Question 1118196: You work for a catering company making cakes. The catering company must create a hexagonal cake for a tool company. Your company currently makes a small cake that is hexagonal and serves 8 people. The tool company wants one cake to serve 40 people. To feed that many the length of each dimension of the larger cake will be about 1.7 times that of the smaller cake. Each edge of the small cake is 6 inches and the height of the cake is 3 inches.
a. What is the length of the edge of the larger cake?
b. What is the height of the large cake?
c. Your boss wants to know the scale factor of the volume of the cakes so that he can make sure you have enough materials to create the cake. What is the scale factor for the volume?
Answer by greenestamps(13200) (Show Source):
You can put this solution on YOUR website!
If the cake needs to feed 40 people instead of 8, then the volume must be 5 times the volume of the smaller cake.
So part c is simple to answer: the ratio of the volumes of the two cakes is 5:1.
(Note: "scale factor" is generally reserved for use as the ratio of measurements of length; "scale factor of volume" is nonstandard usage.)
If the ratio of volumes is 5:1, then the scale factor (ratio of lengths) is the cube root of that, or (cube root of 5):1 -- to several decimal places, 1.709975947.
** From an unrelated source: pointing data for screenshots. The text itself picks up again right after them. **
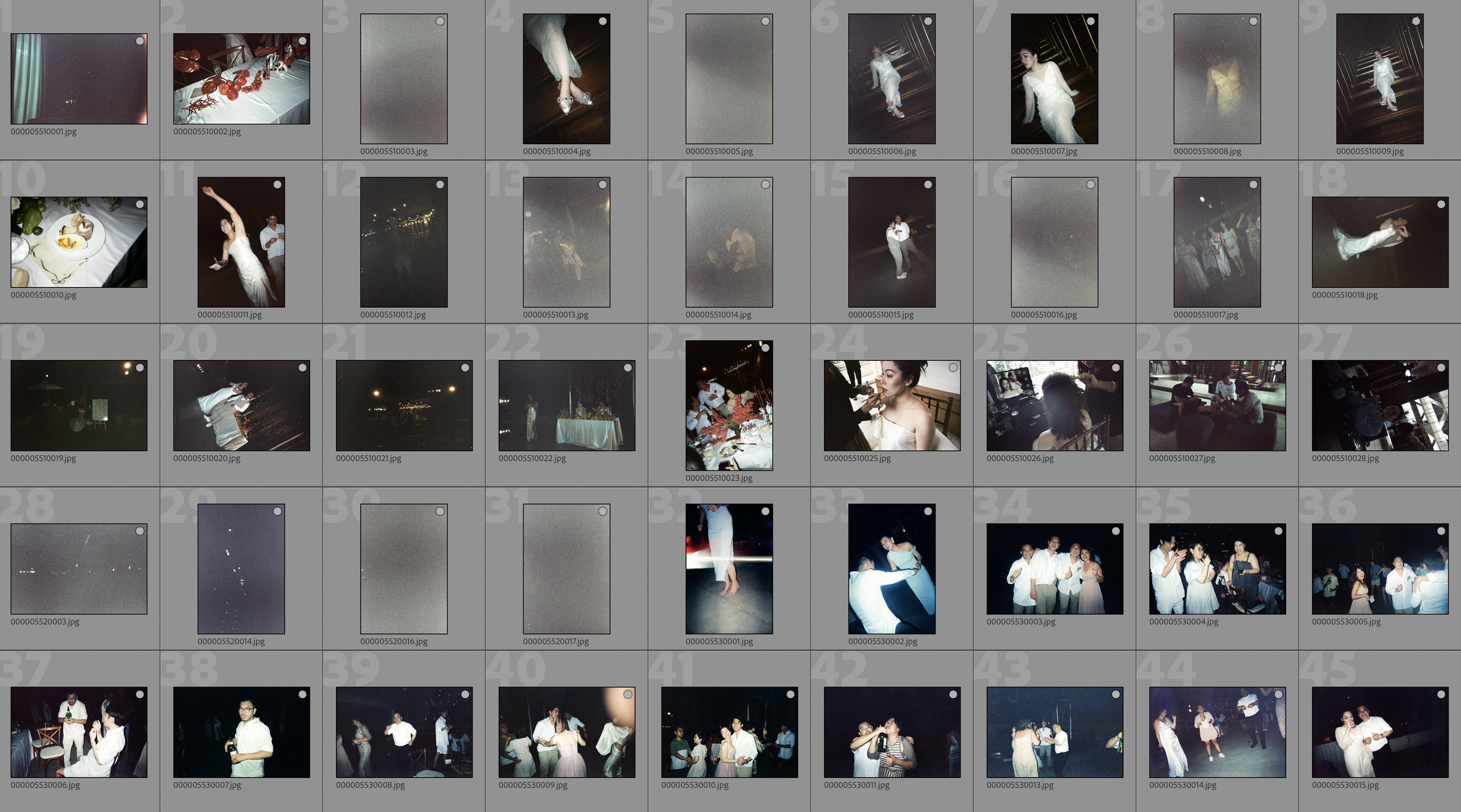The width and height of the screenshot is (1461, 812).
Task: Select couple drinking from bottle photo 000005530011.jpg
Action: 891,732
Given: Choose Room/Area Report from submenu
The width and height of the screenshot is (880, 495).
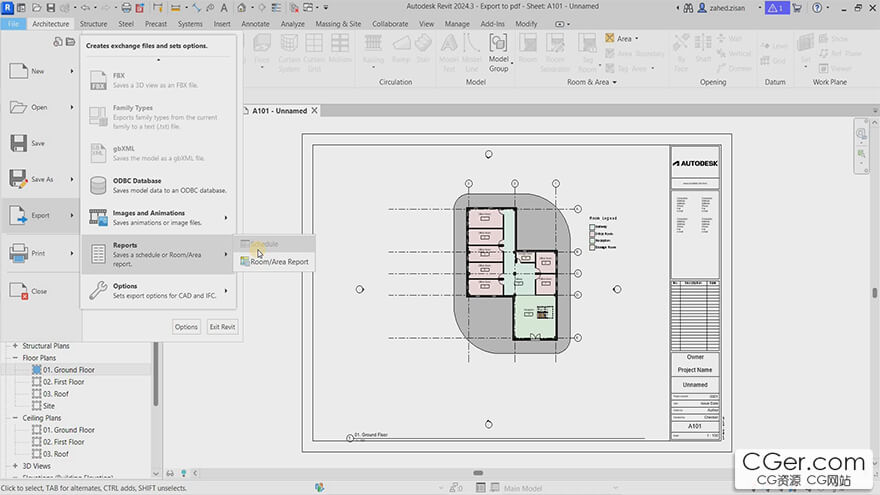Looking at the screenshot, I should tap(279, 262).
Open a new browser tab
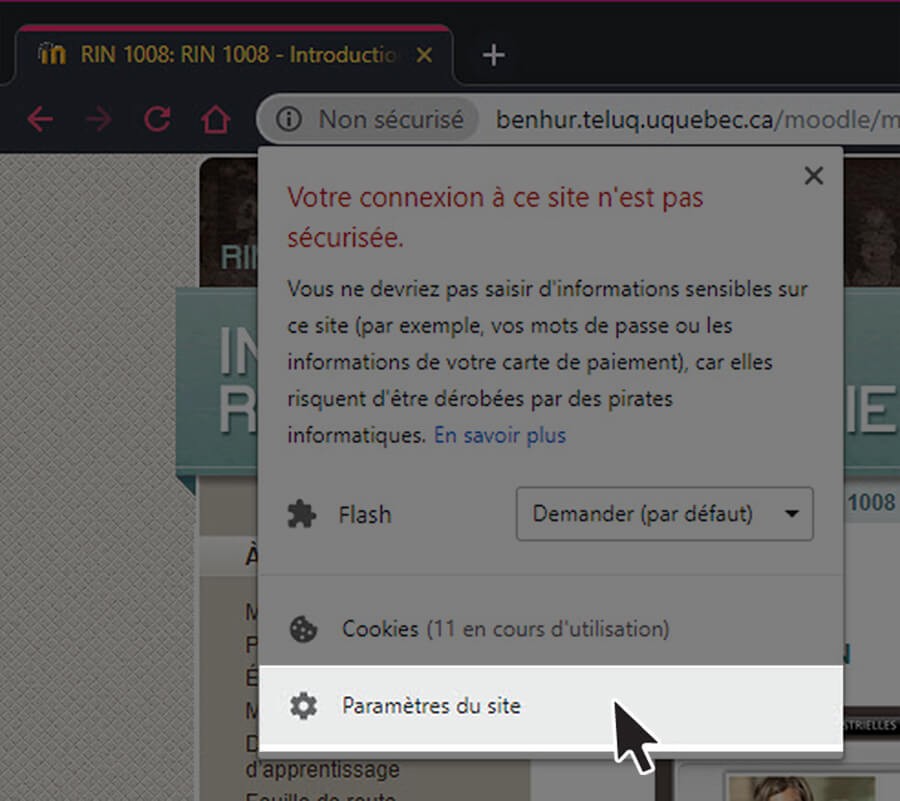This screenshot has height=801, width=900. point(492,55)
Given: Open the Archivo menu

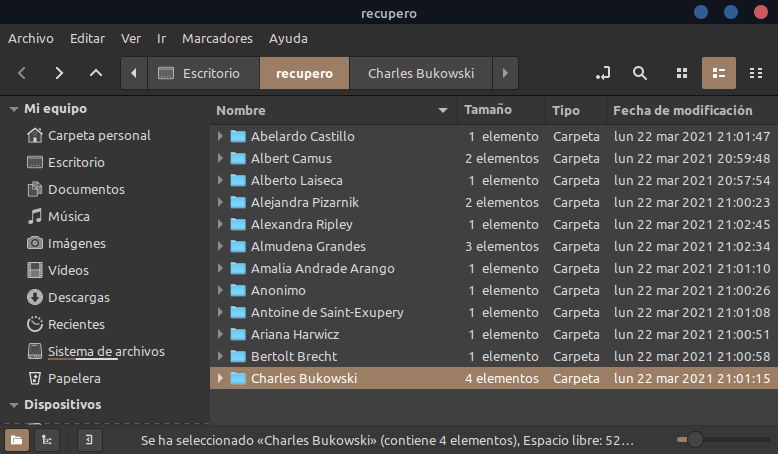Looking at the screenshot, I should point(30,39).
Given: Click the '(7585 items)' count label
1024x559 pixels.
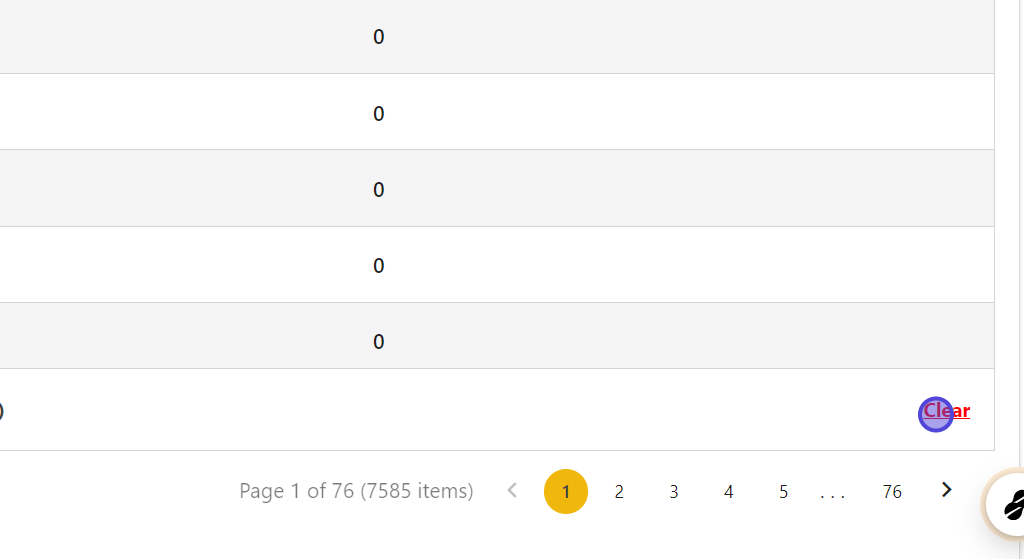Looking at the screenshot, I should coord(417,491).
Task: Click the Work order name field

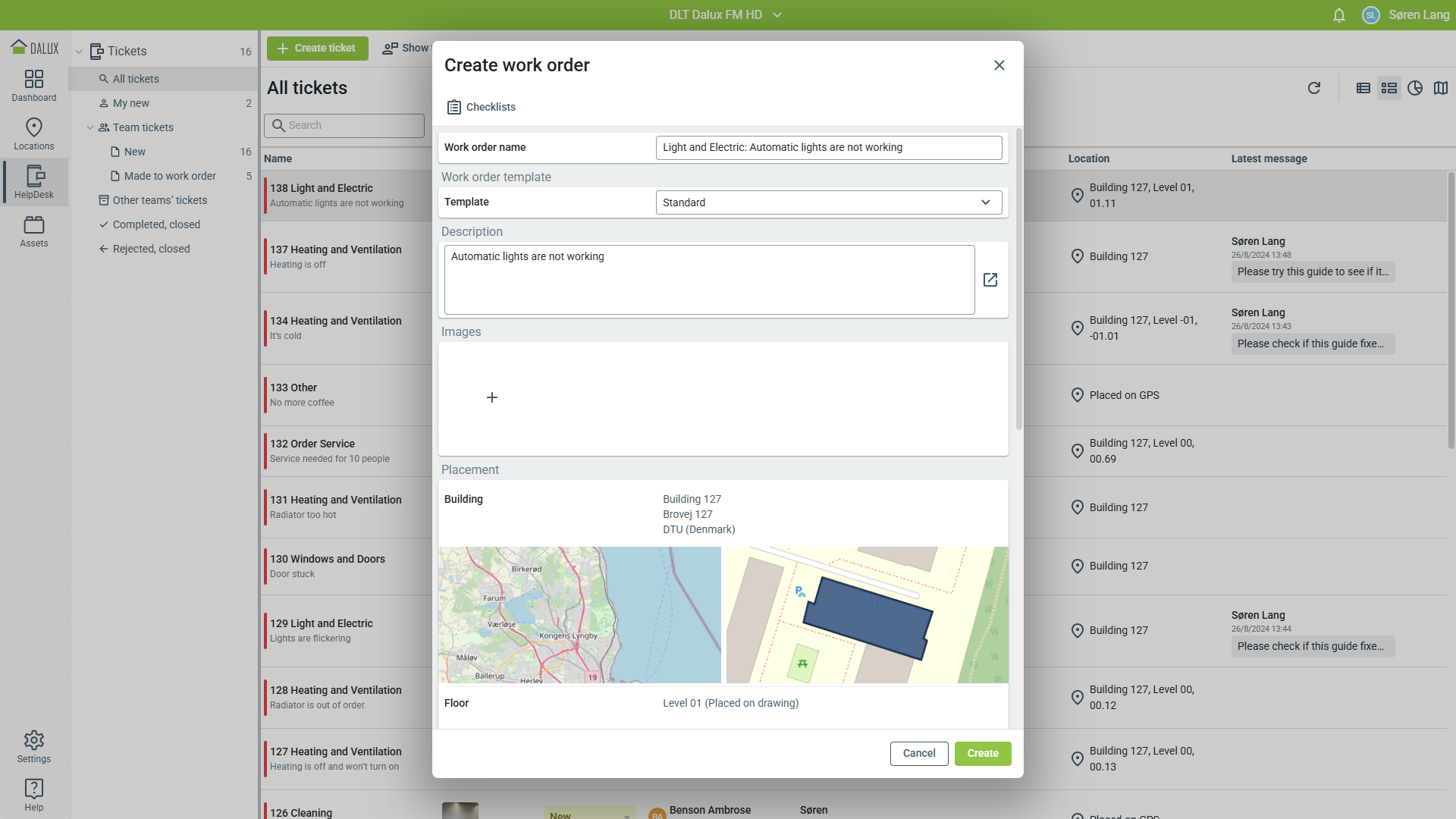Action: point(828,147)
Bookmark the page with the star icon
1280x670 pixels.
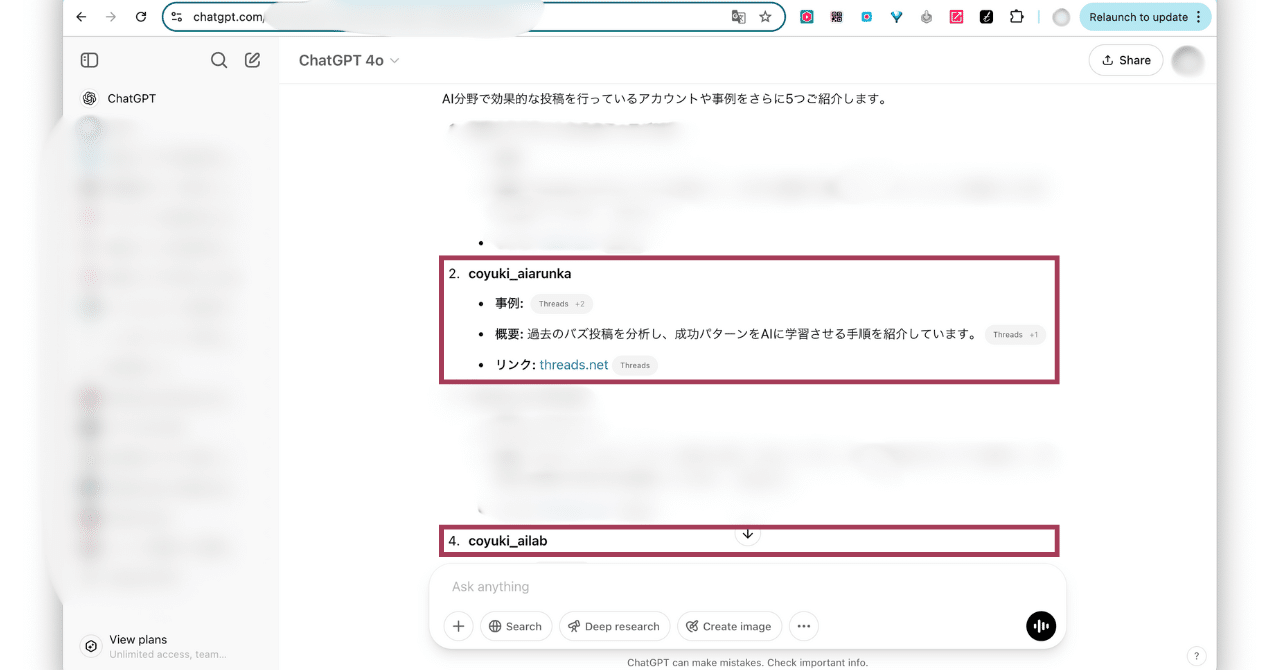[765, 17]
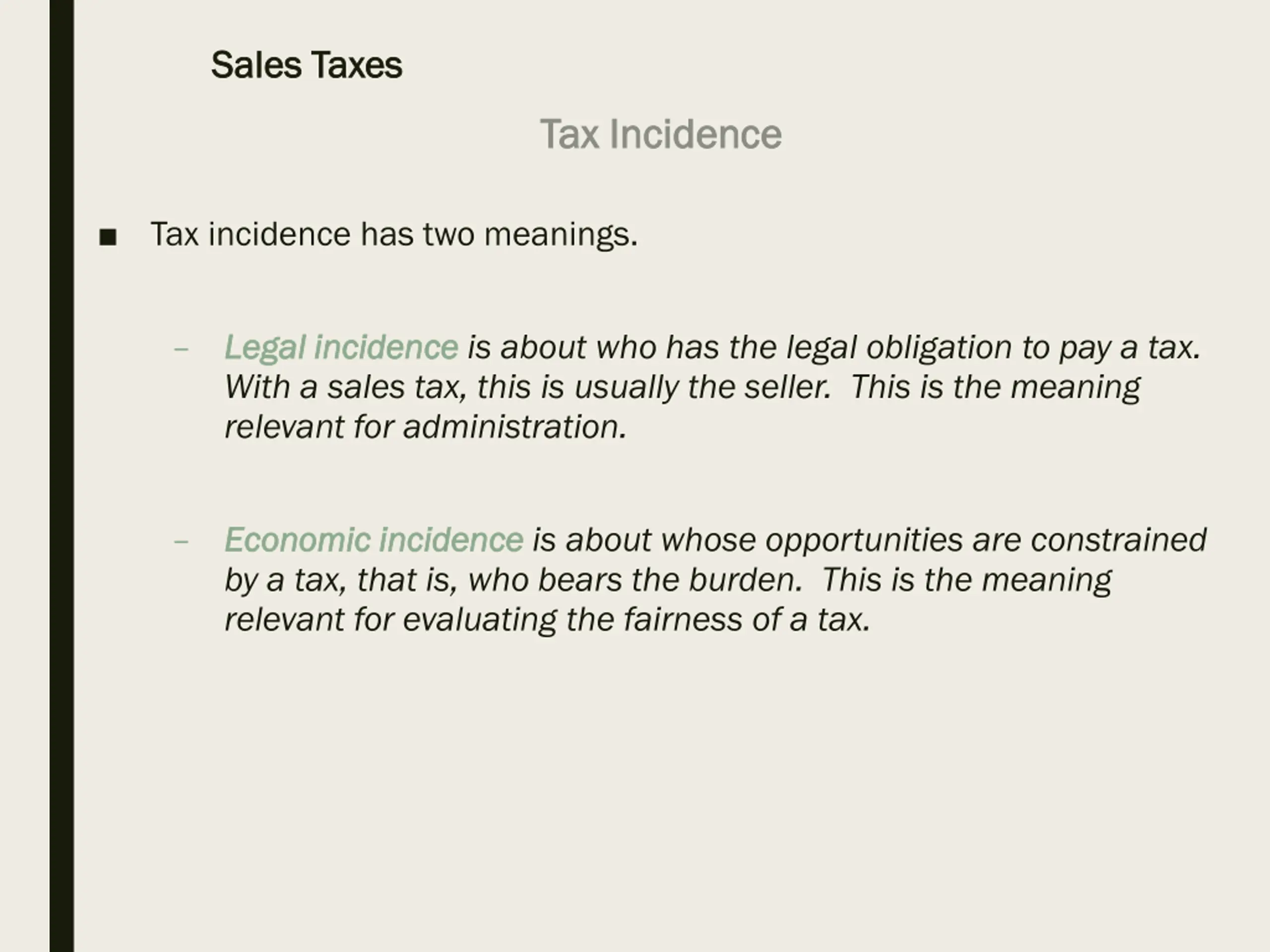Click the square bullet before 'Tax incidence'
Image resolution: width=1270 pixels, height=952 pixels.
tap(108, 237)
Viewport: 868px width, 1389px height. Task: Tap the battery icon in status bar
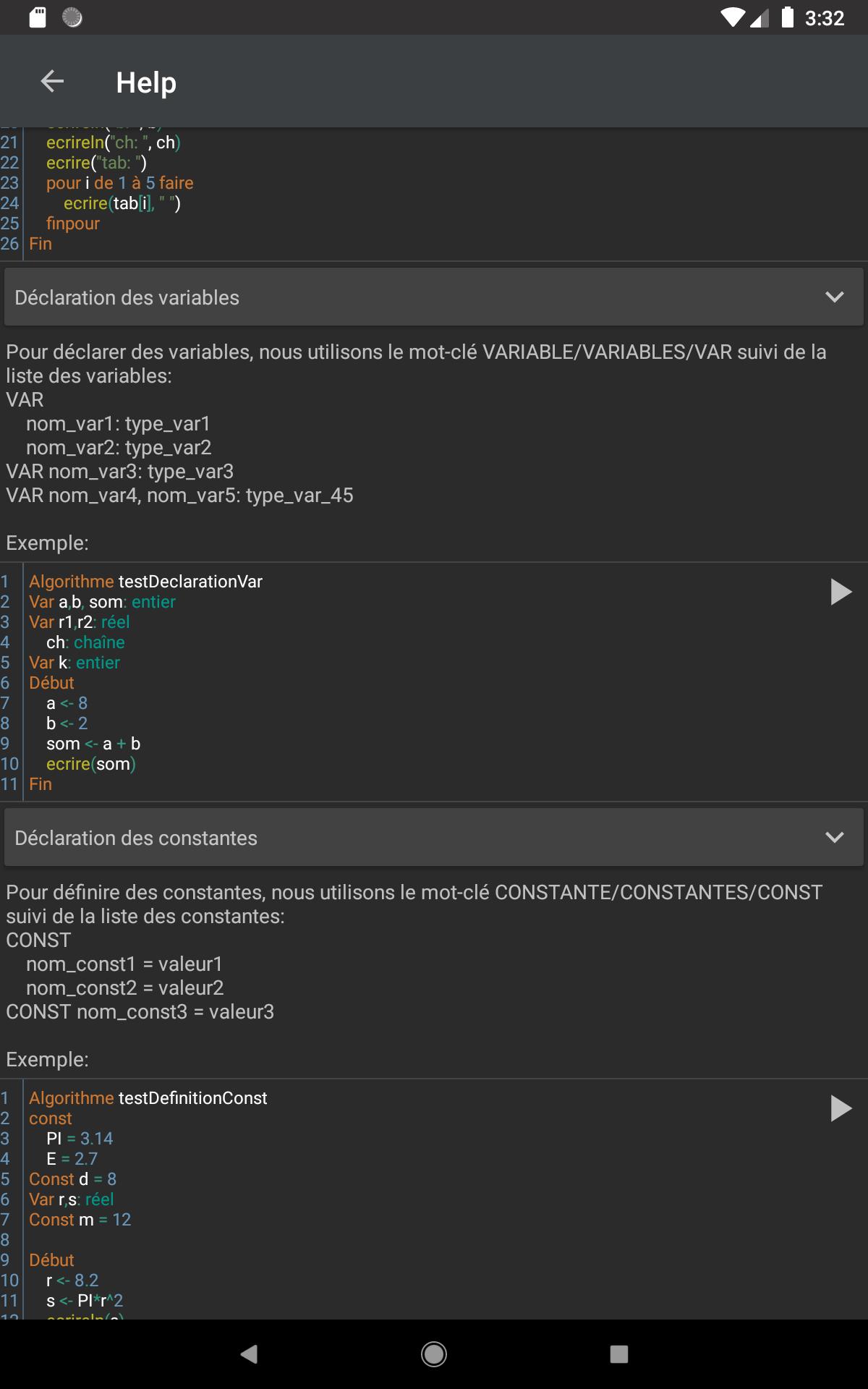point(788,17)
Then the length of each edge of the larger cake is 6*1.709975947 = 10.25985568 inches and the height of the larger cake is half of that, or 5.12992784 inches.
If you use the approximate scale factor of 1.7 given in the problem, then the length of an edge of the larger cake is 6*1.7 = 10.2 inches and the height is half of that, or 5.1 inches.
But if you use that scale factor to find the ratio of volumes, then the volume of the cake is only enough to feed 39.304 people.
Okay I suppose if a couple of people are willing to settle for smaller pieces.